Assignment = Your answer should be the lines below from the one holding "Click the Defaults" through the one holding "This screenshot has width=1043, height=605.", copied exactly and with nothing else.

Records shown =
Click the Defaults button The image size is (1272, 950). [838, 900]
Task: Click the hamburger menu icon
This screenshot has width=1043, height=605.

...

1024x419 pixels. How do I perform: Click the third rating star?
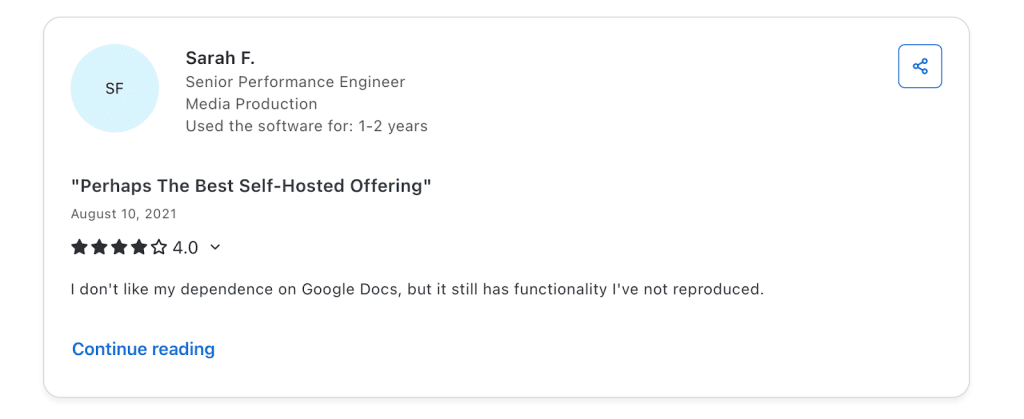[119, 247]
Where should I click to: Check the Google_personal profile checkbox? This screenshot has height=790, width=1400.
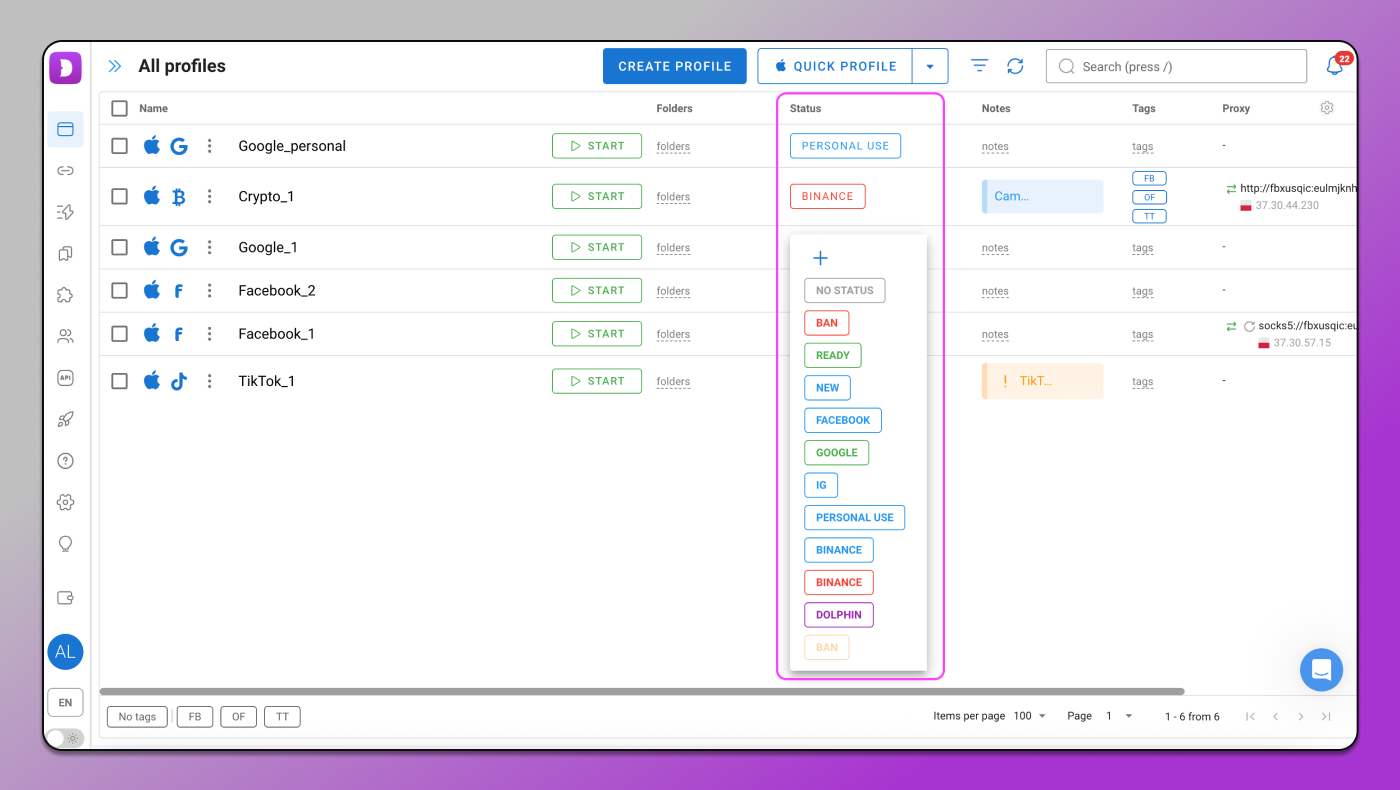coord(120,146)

Result of this task =
Click the Defaults button The image size is (1272, 950). [838, 900]
Task: Click the hamburger menu icon
This screenshot has width=1043, height=605.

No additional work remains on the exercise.